§ **DATA SHOWN**

^^^^^^^^^^^^^^^^

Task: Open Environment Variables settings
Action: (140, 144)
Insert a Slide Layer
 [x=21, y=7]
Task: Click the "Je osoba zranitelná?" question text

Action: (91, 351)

^^^^^^^^^^^^^^^^

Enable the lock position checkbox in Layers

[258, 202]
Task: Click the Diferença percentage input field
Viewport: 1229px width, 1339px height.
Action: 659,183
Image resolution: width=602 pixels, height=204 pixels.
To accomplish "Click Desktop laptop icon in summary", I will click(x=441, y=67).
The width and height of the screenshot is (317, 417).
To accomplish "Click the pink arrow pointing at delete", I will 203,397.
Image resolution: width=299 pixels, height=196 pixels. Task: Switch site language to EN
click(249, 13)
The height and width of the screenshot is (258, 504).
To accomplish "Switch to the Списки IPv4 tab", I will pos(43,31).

^^^^^^^^^^^^^^^^

§ **WHAT IS NEEDED**
Rewrite the part of the material that opens with the line containing "The height and" and closes with the line containing "I will pos(43,31).", replacing "screenshot" with "image" and changing nothing else. Return only those lines.

§ **SOLUTION FOR THIS PROBLEM**
The height and width of the image is (258, 504).
To accomplish "Switch to the Списки IPv4 tab", I will pos(43,31).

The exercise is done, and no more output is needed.